Directive: In the listing below, replace every "Screen dimensions" with "Screen size" and reproduce the rest unchanged.

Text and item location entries
····················
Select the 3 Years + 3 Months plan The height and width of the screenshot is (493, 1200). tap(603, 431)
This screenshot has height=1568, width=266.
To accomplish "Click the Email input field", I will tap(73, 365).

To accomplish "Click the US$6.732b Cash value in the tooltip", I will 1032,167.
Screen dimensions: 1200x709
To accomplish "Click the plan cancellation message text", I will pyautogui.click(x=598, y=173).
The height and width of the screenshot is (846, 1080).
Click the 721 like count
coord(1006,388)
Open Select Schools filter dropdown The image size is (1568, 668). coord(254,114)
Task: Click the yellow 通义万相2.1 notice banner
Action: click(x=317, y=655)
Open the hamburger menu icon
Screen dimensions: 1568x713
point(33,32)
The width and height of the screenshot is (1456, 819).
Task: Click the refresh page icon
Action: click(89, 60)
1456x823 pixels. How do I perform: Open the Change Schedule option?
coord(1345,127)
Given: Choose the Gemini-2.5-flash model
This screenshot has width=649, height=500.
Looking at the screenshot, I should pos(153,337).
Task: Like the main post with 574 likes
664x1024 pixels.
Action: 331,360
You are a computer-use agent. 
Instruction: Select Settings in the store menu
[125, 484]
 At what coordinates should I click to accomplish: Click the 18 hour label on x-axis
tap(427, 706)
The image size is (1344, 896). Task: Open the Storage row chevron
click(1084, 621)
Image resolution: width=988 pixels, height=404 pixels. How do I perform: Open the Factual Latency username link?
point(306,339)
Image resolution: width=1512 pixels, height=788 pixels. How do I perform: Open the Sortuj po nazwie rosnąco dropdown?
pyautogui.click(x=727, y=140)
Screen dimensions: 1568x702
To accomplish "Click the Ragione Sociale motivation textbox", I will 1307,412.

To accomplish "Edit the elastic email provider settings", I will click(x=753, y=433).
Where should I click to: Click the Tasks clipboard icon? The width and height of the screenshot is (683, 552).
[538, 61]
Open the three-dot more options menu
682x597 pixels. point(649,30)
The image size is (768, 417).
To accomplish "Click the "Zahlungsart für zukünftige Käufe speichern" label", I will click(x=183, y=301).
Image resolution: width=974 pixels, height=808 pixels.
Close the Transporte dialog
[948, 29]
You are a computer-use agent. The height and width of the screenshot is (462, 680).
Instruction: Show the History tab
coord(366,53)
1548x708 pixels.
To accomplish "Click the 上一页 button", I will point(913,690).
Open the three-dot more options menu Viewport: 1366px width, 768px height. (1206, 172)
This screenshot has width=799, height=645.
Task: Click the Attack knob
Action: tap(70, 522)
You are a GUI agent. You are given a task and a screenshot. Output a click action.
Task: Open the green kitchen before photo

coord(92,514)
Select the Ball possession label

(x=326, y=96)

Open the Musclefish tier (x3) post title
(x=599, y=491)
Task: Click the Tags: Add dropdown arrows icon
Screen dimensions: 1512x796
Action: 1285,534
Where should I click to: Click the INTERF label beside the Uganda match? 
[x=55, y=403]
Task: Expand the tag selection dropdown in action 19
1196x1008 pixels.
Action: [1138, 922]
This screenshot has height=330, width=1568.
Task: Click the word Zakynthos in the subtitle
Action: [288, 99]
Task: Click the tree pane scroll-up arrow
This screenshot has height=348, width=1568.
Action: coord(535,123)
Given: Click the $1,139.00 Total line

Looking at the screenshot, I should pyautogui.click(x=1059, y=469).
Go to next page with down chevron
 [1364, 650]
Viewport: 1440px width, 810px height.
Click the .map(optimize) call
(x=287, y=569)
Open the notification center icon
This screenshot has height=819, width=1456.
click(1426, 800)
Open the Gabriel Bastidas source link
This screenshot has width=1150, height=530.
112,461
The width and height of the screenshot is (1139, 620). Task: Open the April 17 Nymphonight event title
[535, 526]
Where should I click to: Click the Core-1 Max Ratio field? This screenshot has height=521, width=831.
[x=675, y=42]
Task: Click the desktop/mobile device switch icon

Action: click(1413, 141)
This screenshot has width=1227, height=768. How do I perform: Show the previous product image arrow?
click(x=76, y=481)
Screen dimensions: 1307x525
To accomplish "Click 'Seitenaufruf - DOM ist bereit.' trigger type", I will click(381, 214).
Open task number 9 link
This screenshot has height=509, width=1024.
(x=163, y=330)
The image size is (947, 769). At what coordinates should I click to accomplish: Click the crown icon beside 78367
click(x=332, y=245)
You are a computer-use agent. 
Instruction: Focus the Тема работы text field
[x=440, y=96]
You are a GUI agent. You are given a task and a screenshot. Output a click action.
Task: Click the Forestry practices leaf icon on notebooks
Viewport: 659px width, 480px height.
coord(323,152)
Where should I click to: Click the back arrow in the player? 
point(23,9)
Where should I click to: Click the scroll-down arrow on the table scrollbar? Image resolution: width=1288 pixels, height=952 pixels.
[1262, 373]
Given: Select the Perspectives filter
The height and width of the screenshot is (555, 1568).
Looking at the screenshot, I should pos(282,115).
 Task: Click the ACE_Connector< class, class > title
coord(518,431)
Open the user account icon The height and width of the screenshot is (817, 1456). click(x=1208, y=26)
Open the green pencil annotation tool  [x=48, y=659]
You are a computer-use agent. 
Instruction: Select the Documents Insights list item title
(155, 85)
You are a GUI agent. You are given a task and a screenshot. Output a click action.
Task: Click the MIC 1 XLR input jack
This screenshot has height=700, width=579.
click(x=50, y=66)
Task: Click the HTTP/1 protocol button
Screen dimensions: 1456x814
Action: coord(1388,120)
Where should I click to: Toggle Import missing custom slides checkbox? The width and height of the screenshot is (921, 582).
····················
Written answer:
Select the 3 Years + 3 Months plan The height and width of the screenshot is (493, 1200). tap(603, 431)
This screenshot has height=1568, width=266.
To accomplish "Click the Email input field", I will tap(73, 365).

To accomplish "Click the US$6.732b Cash value in the tooltip", I will 1032,167.
Screen size: 1200x709
To accomplish "Click the plan cancellation message text", I will pyautogui.click(x=598, y=173).
The height and width of the screenshot is (846, 1080).
Click the 721 like count
coord(1006,388)
Open Select Schools filter dropdown The image size is (1568, 668). coord(254,114)
Task: Click the yellow 通义万相2.1 notice banner
Action: click(x=317, y=655)
Open the hamburger menu icon
Screen size: 1568x713
point(33,32)
The width and height of the screenshot is (1456, 819).
Task: Click the refresh page icon
Action: click(89, 60)
1456x823 pixels. How do I perform: Open the Change Schedule option?
coord(1345,127)
Given: Choose the Gemini-2.5-flash model
This screenshot has width=649, height=500.
Looking at the screenshot, I should pos(153,337).
Task: Like the main post with 574 likes
664x1024 pixels.
Action: 331,360
You are a computer-use agent. 
Instruction: Select Settings in the store menu
[125, 484]
 At what coordinates should I click to accomplish: Click the 18 hour label on x-axis
tap(427, 706)
The image size is (1344, 896). Task: Open the Storage row chevron
click(1084, 621)
Image resolution: width=988 pixels, height=404 pixels. How do I perform: Open the Factual Latency username link?
point(306,339)
Image resolution: width=1512 pixels, height=788 pixels. How do I perform: Open the Sortuj po nazwie rosnąco dropdown?
pyautogui.click(x=727, y=140)
Screen size: 1568x702
To accomplish "Click the Ragione Sociale motivation textbox", I will 1307,412.

To accomplish "Edit the elastic email provider settings", I will click(x=753, y=433).
Where should I click to: Click the Tasks clipboard icon? The width and height of the screenshot is (683, 552).
[538, 61]
Open the three-dot more options menu
682x597 pixels. point(649,30)
The image size is (768, 417).
To accomplish "Click the "Zahlungsart für zukünftige Käufe speichern" label", I will click(x=183, y=301).
Image resolution: width=974 pixels, height=808 pixels.
Close the Transporte dialog
[948, 29]
You are a computer-use agent. The height and width of the screenshot is (462, 680).
Instruction: Show the History tab
coord(366,53)
1548x708 pixels.
To accomplish "Click the 上一页 button", I will point(913,690).
Open the three-dot more options menu Viewport: 1366px width, 768px height. (1206, 172)
This screenshot has width=799, height=645.
Task: Click the Attack knob
Action: tap(70, 522)
You are a GUI agent. You are given a task and a screenshot. Output a click action.
Task: Open the green kitchen before photo

coord(92,514)
Select the Ball possession label

(x=326, y=96)

Open the Musclefish tier (x3) post title
(x=599, y=491)
Task: Click the Tags: Add dropdown arrows icon
Screen size: 1512x796
Action: 1285,534
Where should I click to: Click the INTERF label beside the Uganda match? 
[x=55, y=403]
Task: Expand the tag selection dropdown in action 19
1196x1008 pixels.
Action: [1138, 922]
This screenshot has height=330, width=1568.
Task: Click the word Zakynthos in the subtitle
Action: [288, 99]
Task: Click the tree pane scroll-up arrow
This screenshot has height=348, width=1568.
Action: coord(535,123)
Given: Click the $1,139.00 Total line

Looking at the screenshot, I should pyautogui.click(x=1059, y=469).
Go to next page with down chevron
 [1364, 650]
Viewport: 1440px width, 810px height.
Click the .map(optimize) call
(x=287, y=569)
Open the notification center icon
This screenshot has height=819, width=1456.
click(1426, 800)
Open the Gabriel Bastidas source link
This screenshot has width=1150, height=530.
112,461
The width and height of the screenshot is (1139, 620). Task: Open the April 17 Nymphonight event title
[535, 526]
Where should I click to: Click the Core-1 Max Ratio field? This screenshot has height=521, width=831.
[x=675, y=42]
Task: Click the desktop/mobile device switch icon

Action: click(1413, 141)
This screenshot has width=1227, height=768. How do I perform: Show the previous product image arrow?
click(x=76, y=481)
Screen size: 1307x525
To accomplish "Click 'Seitenaufruf - DOM ist bereit.' trigger type", I will click(381, 214).
Open task number 9 link
This screenshot has height=509, width=1024.
(x=163, y=330)
The image size is (947, 769). At what coordinates should I click to accomplish: Click the crown icon beside 78367
click(x=332, y=245)
You are a computer-use agent. 
Instruction: Focus the Тема работы text field
[x=440, y=96]
You are a GUI agent. You are given a task and a screenshot. Output a click action.
Task: Click the Forestry practices leaf icon on notebooks
Viewport: 659px width, 480px height.
coord(323,152)
Where should I click to: Click the back arrow in the player? 
point(23,9)
Where should I click to: Click the scroll-down arrow on the table scrollbar? Image resolution: width=1288 pixels, height=952 pixels.
[1262, 373]
Given: Select the Perspectives filter
The height and width of the screenshot is (555, 1568).
Looking at the screenshot, I should pos(282,115).
 Task: Click the ACE_Connector< class, class > title
coord(518,431)
Open the user account icon The height and width of the screenshot is (817, 1456). click(x=1208, y=26)
Open the green pencil annotation tool  [x=48, y=659]
You are a computer-use agent. 
Instruction: Select the Documents Insights list item title
(155, 85)
You are a GUI agent. You are given a task and a screenshot. Output a click action.
Task: Click the MIC 1 XLR input jack
This screenshot has height=700, width=579.
click(x=50, y=66)
Task: Click the HTTP/1 protocol button
Screen size: 1456x814
Action: coord(1388,120)
Where should I click to: Toggle Import missing custom slides checkbox? The width and height of the screenshot is (921, 582).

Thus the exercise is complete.